Items listed in a dataset
------------------------------------------------------------
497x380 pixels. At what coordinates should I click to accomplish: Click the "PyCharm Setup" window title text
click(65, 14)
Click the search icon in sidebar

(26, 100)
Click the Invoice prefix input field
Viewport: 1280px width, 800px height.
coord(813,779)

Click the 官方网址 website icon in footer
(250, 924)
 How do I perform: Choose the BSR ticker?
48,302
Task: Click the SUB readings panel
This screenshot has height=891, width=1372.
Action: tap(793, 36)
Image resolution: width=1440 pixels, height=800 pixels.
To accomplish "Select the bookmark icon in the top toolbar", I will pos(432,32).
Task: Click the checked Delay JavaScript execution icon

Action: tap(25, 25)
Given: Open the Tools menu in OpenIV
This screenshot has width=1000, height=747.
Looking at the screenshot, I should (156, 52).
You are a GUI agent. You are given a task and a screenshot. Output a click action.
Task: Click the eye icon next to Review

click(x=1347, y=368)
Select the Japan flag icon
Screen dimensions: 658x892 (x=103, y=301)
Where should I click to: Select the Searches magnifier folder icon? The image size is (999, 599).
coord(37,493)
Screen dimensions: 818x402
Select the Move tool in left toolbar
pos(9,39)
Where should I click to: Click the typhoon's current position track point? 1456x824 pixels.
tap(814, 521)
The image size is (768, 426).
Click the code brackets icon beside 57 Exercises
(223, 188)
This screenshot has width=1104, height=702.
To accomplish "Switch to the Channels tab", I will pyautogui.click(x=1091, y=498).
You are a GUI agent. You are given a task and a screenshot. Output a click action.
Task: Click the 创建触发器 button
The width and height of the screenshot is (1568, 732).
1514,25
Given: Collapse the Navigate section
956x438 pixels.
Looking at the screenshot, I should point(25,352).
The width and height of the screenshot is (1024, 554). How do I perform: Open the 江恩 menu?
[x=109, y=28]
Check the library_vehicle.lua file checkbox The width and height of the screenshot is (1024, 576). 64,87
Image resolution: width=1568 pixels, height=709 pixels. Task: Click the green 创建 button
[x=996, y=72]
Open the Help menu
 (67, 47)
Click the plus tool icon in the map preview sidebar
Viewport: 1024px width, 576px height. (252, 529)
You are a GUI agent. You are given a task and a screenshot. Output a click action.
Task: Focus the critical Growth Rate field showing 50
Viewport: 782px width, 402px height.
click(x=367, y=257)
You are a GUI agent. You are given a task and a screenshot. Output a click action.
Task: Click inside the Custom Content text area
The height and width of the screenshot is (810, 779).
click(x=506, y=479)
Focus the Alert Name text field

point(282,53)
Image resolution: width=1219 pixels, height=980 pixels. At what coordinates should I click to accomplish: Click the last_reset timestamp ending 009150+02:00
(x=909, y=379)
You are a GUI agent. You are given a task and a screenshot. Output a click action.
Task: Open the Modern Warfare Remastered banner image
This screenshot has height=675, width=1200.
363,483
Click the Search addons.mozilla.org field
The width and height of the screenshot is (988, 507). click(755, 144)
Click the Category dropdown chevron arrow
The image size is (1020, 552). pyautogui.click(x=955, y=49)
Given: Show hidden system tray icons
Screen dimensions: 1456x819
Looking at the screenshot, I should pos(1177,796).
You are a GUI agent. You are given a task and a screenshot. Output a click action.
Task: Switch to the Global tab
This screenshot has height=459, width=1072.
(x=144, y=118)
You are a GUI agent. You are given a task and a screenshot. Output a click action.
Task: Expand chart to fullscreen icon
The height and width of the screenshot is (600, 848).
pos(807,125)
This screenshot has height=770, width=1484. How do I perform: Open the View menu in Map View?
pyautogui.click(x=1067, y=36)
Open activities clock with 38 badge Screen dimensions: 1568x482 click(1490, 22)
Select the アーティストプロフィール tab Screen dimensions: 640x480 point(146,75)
------------------------------------------------------------
▶ [WORK INSTRUCTIONS]
This exercise needs each record retyped exactly as shown.

▶ [EXPECTED ANSWER]
497x380 pixels. At what coordinates should I click to accomplish: Click the "PyCharm Setup" window title text
click(65, 14)
Click the search icon in sidebar

(26, 100)
Click the Invoice prefix input field
Viewport: 1280px width, 800px height.
coord(813,779)

Click the 官方网址 website icon in footer
(250, 924)
 How do I perform: Choose the BSR ticker?
48,302
Task: Click the SUB readings panel
This screenshot has height=891, width=1372.
Action: tap(793, 36)
Image resolution: width=1440 pixels, height=800 pixels.
To accomplish "Select the bookmark icon in the top toolbar", I will pos(432,32).
Task: Click the checked Delay JavaScript execution icon

Action: tap(25, 25)
Given: Open the Tools menu in OpenIV
This screenshot has width=1000, height=747.
Looking at the screenshot, I should (156, 52).
You are a GUI agent. You are given a task and a screenshot. Output a click action.
Task: Click the eye icon next to Review

click(x=1347, y=368)
Select the Japan flag icon
Screen dimensions: 658x892 (x=103, y=301)
Where should I click to: Select the Searches magnifier folder icon? The image size is (999, 599).
coord(37,493)
Screen dimensions: 818x402
Select the Move tool in left toolbar
pos(9,39)
Where should I click to: Click the typhoon's current position track point? 1456x824 pixels.
tap(814, 521)
The image size is (768, 426).
Click the code brackets icon beside 57 Exercises
(223, 188)
This screenshot has width=1104, height=702.
To accomplish "Switch to the Channels tab", I will pyautogui.click(x=1091, y=498).
You are a GUI agent. You are given a task and a screenshot. Output a click action.
Task: Click the 创建触发器 button
The width and height of the screenshot is (1568, 732).
1514,25
Given: Collapse the Navigate section
956x438 pixels.
Looking at the screenshot, I should point(25,352).
The width and height of the screenshot is (1024, 554). How do I perform: Open the 江恩 menu?
[x=109, y=28]
Check the library_vehicle.lua file checkbox The width and height of the screenshot is (1024, 576). 64,87
Image resolution: width=1568 pixels, height=709 pixels. Task: Click the green 创建 button
[x=996, y=72]
Open the Help menu
 (67, 47)
Click the plus tool icon in the map preview sidebar
Viewport: 1024px width, 576px height. (252, 529)
You are a GUI agent. You are given a task and a screenshot. Output a click action.
Task: Focus the critical Growth Rate field showing 50
Viewport: 782px width, 402px height.
click(x=367, y=257)
You are a GUI agent. You are given a task and a screenshot. Output a click action.
Task: Click inside the Custom Content text area
The height and width of the screenshot is (810, 779).
click(x=506, y=479)
Focus the Alert Name text field

point(282,53)
Image resolution: width=1219 pixels, height=980 pixels. At what coordinates should I click to accomplish: Click the last_reset timestamp ending 009150+02:00
(x=909, y=379)
You are a GUI agent. You are given a task and a screenshot. Output a click action.
Task: Open the Modern Warfare Remastered banner image
This screenshot has height=675, width=1200.
363,483
Click the Search addons.mozilla.org field
The width and height of the screenshot is (988, 507). click(755, 144)
Click the Category dropdown chevron arrow
The image size is (1020, 552). pyautogui.click(x=955, y=49)
Given: Show hidden system tray icons
Screen dimensions: 1456x819
Looking at the screenshot, I should pos(1177,796).
You are a GUI agent. You are given a task and a screenshot. Output a click action.
Task: Switch to the Global tab
This screenshot has height=459, width=1072.
(x=144, y=118)
You are a GUI agent. You are given a task and a screenshot. Output a click action.
Task: Expand chart to fullscreen icon
The height and width of the screenshot is (600, 848).
pos(807,125)
This screenshot has height=770, width=1484. How do I perform: Open the View menu in Map View?
pyautogui.click(x=1067, y=36)
Open activities clock with 38 badge Screen dimensions: 1568x482 click(1490, 22)
Select the アーティストプロフィール tab Screen dimensions: 640x480 point(146,75)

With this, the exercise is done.